XPosted @ BlogWood.
"I'm as conservative as any governor. I'm chain gang Charlie. I'm pro-gun. I'm pro life,"
That's Charlie Crist way back in 2009 before he made a sincere and heartfelt decision to completely change.
Charlie Crist recently became the darling of Florida's teachers as he polished his indie cred by vetoing an absolutely horrible education bill. But he hasn't always had such concerns for schools.
In the 1990's, Florida had a choice: we could start down the road toward the proper funding of education and programs for the poor, or we could lock more people up and devise humiliating ways to publicly shame them.
Led by Republican Legislators like Chain Gang Charlie Crist, Florida decided to follow the lead of Alabama and Arizona and spend money on shackled work gangs and other high profile regressive prison policies.

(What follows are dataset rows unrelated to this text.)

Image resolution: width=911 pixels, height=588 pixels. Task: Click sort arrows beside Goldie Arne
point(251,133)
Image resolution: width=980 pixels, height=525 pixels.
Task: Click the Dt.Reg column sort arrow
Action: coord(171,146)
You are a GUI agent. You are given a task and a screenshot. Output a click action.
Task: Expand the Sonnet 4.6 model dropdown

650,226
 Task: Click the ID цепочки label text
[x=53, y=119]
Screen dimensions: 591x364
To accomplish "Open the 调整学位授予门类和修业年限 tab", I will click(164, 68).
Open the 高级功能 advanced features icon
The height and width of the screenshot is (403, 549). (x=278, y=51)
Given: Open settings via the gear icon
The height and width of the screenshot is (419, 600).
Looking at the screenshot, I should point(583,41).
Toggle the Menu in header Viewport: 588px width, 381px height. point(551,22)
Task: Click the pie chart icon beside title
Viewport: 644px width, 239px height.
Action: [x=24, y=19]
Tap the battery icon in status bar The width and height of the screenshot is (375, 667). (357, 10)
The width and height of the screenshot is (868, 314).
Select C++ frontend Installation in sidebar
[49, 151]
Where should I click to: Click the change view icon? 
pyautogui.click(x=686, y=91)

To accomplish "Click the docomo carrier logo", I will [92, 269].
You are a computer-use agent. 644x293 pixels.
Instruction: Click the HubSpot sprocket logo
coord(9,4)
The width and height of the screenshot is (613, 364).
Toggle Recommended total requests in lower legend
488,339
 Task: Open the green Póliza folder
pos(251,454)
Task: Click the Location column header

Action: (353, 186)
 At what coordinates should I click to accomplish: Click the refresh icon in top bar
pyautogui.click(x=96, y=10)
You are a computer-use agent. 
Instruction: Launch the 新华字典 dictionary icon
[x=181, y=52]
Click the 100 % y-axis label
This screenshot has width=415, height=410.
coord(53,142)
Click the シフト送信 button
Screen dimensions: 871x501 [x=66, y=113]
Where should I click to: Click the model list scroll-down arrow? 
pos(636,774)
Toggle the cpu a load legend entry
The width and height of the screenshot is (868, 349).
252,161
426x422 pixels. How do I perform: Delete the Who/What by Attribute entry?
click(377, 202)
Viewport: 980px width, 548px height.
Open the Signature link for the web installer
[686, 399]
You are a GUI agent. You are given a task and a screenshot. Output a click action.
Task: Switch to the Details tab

After spearheading the legislation that cost 2 billion dollars and would force Florida's prisons chief to "require selected inmates to perform labor wearing leg irons in chain gang work groups," Crist embarked on a fact finding mission with the secretary of the Department of Corrections Harry Singletary to have a look at Alabama's trendsetting chain gang revival and maybe get some ideas for Florida's big debut.
As Singletary whined to a reporter that "Everyone wants a silver bullet, and this is not the silver bullet. This is not the answer to the crime problem. We could have 45,000 people on chain gangs, but if people are still having babies at 13, if we're not educating folks or if there's not enough jobs, then we're still going to have problems," Crist was bizy checking out the latest in Chain Gang Haute Couture:
Singletary came away from Alabama convinced that the only practical implementation of the legislature's demands involved individual shackles rather than the Alabama model which featured prisoners chained to each other.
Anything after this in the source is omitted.